What this task involves:
Print the records below exactly, leaving out nothing.

Task material:

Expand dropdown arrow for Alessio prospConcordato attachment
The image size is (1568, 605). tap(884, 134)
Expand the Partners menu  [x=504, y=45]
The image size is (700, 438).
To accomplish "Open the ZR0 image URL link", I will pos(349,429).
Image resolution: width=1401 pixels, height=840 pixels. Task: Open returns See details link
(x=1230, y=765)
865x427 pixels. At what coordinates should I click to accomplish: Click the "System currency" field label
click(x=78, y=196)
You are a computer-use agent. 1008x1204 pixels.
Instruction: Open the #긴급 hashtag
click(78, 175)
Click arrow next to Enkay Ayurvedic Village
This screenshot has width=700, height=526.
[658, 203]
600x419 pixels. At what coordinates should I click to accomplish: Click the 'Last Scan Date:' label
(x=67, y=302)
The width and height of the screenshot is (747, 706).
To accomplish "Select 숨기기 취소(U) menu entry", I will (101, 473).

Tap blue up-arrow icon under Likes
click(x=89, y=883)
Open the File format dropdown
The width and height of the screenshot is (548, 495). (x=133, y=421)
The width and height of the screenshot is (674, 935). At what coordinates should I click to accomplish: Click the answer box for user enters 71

Exercise solution:
Expand dropdown arrow for Alessio prospConcordato attachment
The image size is (1568, 605). tap(884, 134)
Expand the Partners menu  [x=504, y=45]
The image size is (700, 438).
To accomplish "Open the ZR0 image URL link", I will pos(349,429).
Image resolution: width=1401 pixels, height=840 pixels. Task: Open returns See details link
(x=1230, y=765)
865x427 pixels. At what coordinates should I click to accomplish: Click the "System currency" field label
click(x=78, y=196)
You are a computer-use agent. 1008x1204 pixels.
Instruction: Open the #긴급 hashtag
click(78, 175)
Click arrow next to Enkay Ayurvedic Village
This screenshot has width=700, height=526.
[658, 203]
600x419 pixels. At what coordinates should I click to accomplish: Click the 'Last Scan Date:' label
(x=67, y=302)
The width and height of the screenshot is (747, 706).
To accomplish "Select 숨기기 취소(U) menu entry", I will (101, 473).

Tap blue up-arrow icon under Likes
click(x=89, y=883)
Open the File format dropdown
The width and height of the screenshot is (548, 495). (x=133, y=421)
The width and height of the screenshot is (674, 935). At what coordinates should I click to accomplish: Click the answer box for user enters 71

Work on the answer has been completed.